**GOAL A**: Copy out the entries word for word, starting with the line that contains "This screenshot has width=580, height=626." and going on through the last line of the entries.

=-=-=

In this series, we will introduce the observability features including monitoring, alerting, dashboards spanning the projects that comes with OpenShift, application projects that are deployed on OpenShift and the infrastructure resources that is supporting the cluster and in short focussed on the builtin features with in the OpenShift Container Platform (OCP). OpenShift Container Platform (OCP) is the leading hybrid cloud enterprise Kubernetes application platform.

OpenShift Platform Plus is a combination of OCP, ACM, ACS, Quay and ODF essentials is a superset and the associated observability features is deferred to the Part-2 in this series.

Current version of OCP right now is 4.13 and you can refer to this Red Hat OpenShift Observability Brings Flexible Insights to Management of Clusters to get a summary of the OCP Observability features introduced since 4.10.

Key Take aways in this blog:

  • Overview of the observability features available in OCP.
  • How to enable observability for user defined projects.
  • How to configure a simple alert rule and configure a notification.

=-=-=

**GOAL B**: Carry on the OpenShift observability overview from where it stops.

=-=-=

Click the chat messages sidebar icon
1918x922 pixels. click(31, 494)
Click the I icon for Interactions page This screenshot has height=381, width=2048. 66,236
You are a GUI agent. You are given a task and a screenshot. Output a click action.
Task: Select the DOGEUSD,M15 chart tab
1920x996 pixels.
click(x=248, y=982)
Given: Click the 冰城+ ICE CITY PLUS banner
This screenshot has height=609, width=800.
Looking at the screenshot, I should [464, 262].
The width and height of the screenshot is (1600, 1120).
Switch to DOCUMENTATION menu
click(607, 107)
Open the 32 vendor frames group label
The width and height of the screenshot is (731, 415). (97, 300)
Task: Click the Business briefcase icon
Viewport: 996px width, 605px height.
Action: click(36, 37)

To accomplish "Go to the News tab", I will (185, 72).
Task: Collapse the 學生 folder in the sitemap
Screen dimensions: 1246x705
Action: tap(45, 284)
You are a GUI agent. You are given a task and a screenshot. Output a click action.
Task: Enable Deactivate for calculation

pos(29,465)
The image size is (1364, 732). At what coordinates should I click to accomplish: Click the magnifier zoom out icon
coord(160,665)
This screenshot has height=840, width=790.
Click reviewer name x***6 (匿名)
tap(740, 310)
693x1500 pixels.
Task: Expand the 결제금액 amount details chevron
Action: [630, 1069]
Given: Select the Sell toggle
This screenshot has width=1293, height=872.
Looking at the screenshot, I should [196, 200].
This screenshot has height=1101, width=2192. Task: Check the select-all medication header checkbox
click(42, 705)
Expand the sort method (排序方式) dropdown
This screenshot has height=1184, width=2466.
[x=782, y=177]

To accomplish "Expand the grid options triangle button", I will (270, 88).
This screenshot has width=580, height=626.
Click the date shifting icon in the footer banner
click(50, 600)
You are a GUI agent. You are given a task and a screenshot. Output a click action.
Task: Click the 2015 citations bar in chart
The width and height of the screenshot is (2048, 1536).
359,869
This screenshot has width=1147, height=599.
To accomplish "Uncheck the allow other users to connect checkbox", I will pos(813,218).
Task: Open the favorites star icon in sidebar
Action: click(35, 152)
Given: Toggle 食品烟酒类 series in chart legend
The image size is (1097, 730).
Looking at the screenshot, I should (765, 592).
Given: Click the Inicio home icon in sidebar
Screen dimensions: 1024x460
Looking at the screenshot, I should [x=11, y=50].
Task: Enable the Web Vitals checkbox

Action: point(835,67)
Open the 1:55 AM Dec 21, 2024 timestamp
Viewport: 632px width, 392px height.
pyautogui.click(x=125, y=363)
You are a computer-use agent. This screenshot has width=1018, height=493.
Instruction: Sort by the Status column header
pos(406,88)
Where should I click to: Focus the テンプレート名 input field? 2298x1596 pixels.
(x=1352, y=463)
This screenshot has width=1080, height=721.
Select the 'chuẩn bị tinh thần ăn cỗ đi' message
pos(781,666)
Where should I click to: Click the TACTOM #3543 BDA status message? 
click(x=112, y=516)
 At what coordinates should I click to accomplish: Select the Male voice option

=-=-=

**WRITTEN ANSWER A**:
This screenshot has width=580, height=626.
Click the date shifting icon in the footer banner
click(50, 600)
You are a GUI agent. You are given a task and a screenshot. Output a click action.
Task: Click the 2015 citations bar in chart
The width and height of the screenshot is (2048, 1536).
359,869
This screenshot has width=1147, height=599.
To accomplish "Uncheck the allow other users to connect checkbox", I will pos(813,218).
Task: Open the favorites star icon in sidebar
Action: click(35, 152)
Given: Toggle 食品烟酒类 series in chart legend
The image size is (1097, 730).
Looking at the screenshot, I should (765, 592).
Given: Click the Inicio home icon in sidebar
Screen dimensions: 1024x460
Looking at the screenshot, I should [x=11, y=50].
Task: Enable the Web Vitals checkbox

Action: point(835,67)
Open the 1:55 AM Dec 21, 2024 timestamp
Viewport: 632px width, 392px height.
pyautogui.click(x=125, y=363)
You are a computer-use agent. This screenshot has width=1018, height=493.
Instruction: Sort by the Status column header
pos(406,88)
Where should I click to: Focus the テンプレート名 input field? 2298x1596 pixels.
(x=1352, y=463)
This screenshot has width=1080, height=721.
Select the 'chuẩn bị tinh thần ăn cỗ đi' message
pos(781,666)
Where should I click to: Click the TACTOM #3543 BDA status message? 
click(x=112, y=516)
 At what coordinates should I click to accomplish: Select the Male voice option

**WRITTEN ANSWER B**:
  • Set of commonly used metrics for reference.
  • Useful links to dive deep in to the possibilities.

OpenShift Container Platform includes a pre-configured, pre-installed, and self-updating monitoring stack that is based on the Prometheus open source project and its wider ecosystem. It provides monitoring of cluster components and includes a set of alerts to immediately notify about any occurring problems and a set of Grafana dashboards. 

User Interface features can be seen under “Observe” options.

The point to be noted is that the OCP clusters automatically come with the certain set of preconfigured alert rules, dashboards and metrics based on the cluster features, additional configuration must be performed to enable these features for “user defined projects” which is pretty much any applications that run on top of the clusters. Good news is this is just a one time activity to be done on the cluster.

Now let us review the different Tabs under Observability.

Alerting :

The Alerting tab shows you information about currently configured alerting rules  and active alerts. As you can see the Alerting rules provides the flexibility to filter the rules by state, severity and source.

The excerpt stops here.